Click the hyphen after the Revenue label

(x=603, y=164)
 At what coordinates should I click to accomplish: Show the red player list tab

**********

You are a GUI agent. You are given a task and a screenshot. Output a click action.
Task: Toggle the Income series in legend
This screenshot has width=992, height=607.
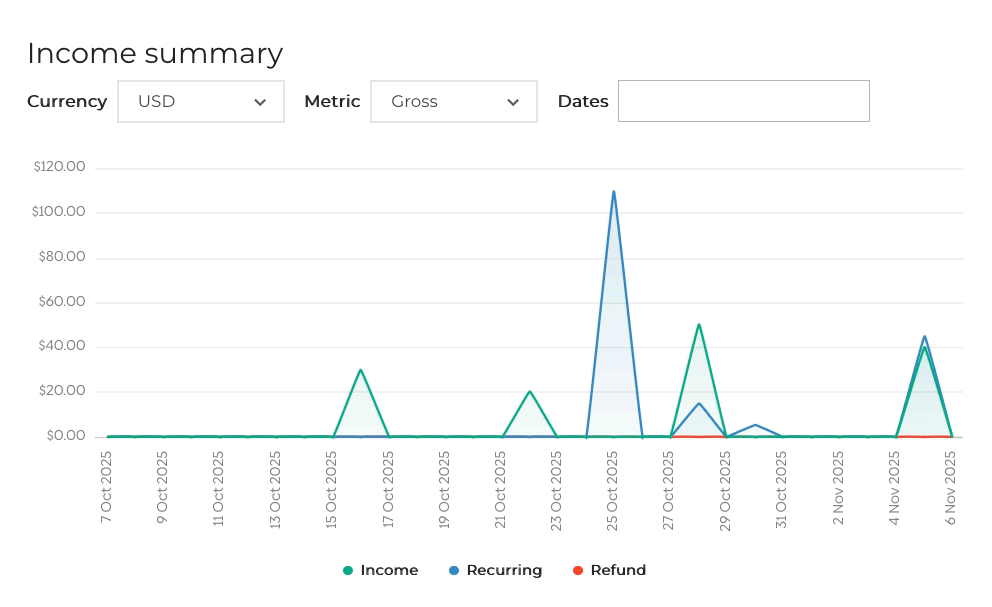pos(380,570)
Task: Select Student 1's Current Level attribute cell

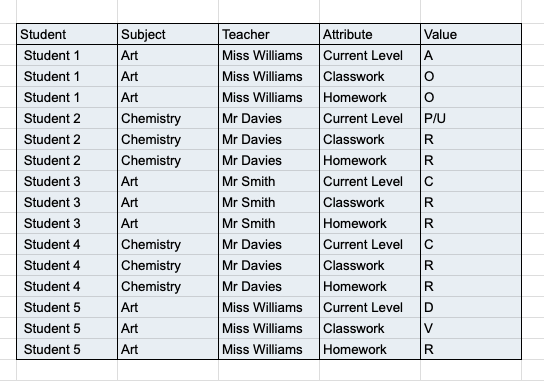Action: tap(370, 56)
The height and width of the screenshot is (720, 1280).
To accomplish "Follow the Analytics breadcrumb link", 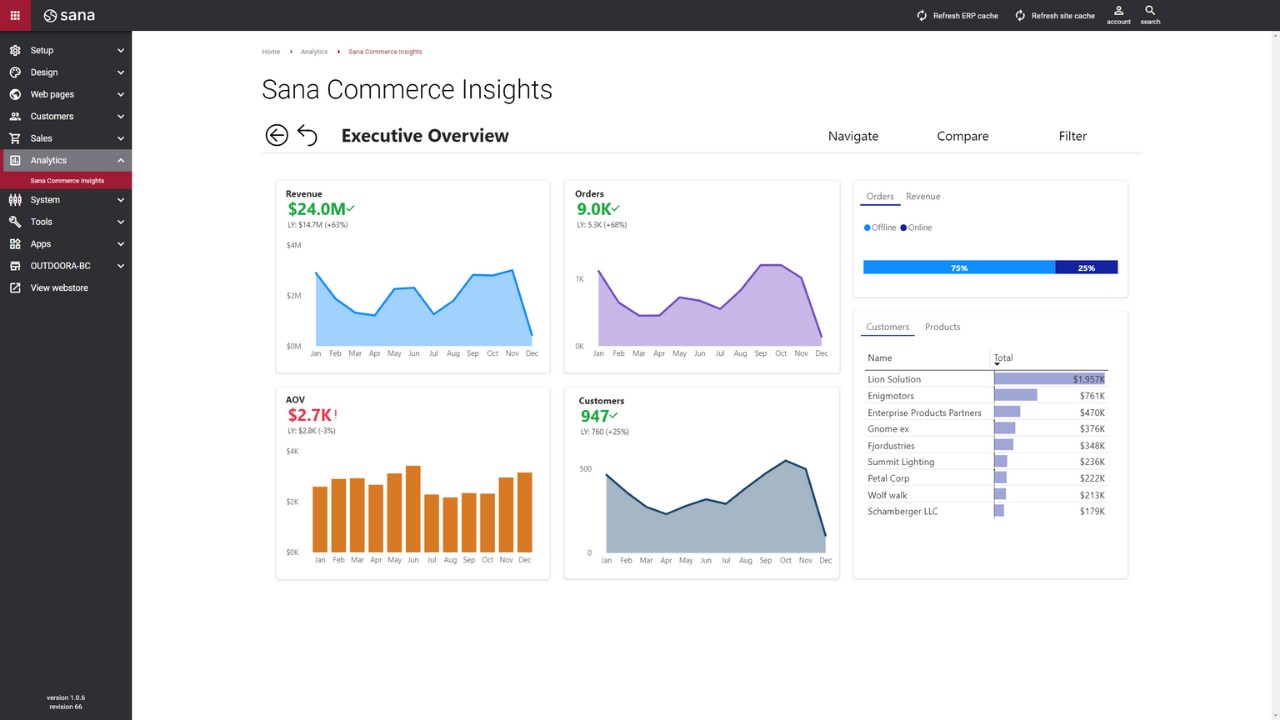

**********

> TASK ITEM: Out of the records above, set down only the lines from the one that contains "Task: Toggle the Income series in legend" through the one that contains "the Analytics breadcrumb", unchanged and without the pictures.

> TASK RESULT:
Task: Toggle the Income series in legend
This screenshot has width=992, height=607.
pos(380,570)
Task: Select Student 1's Current Level attribute cell

Action: tap(370, 56)
The height and width of the screenshot is (720, 1280).
To accomplish "Follow the Analytics breadcrumb link", 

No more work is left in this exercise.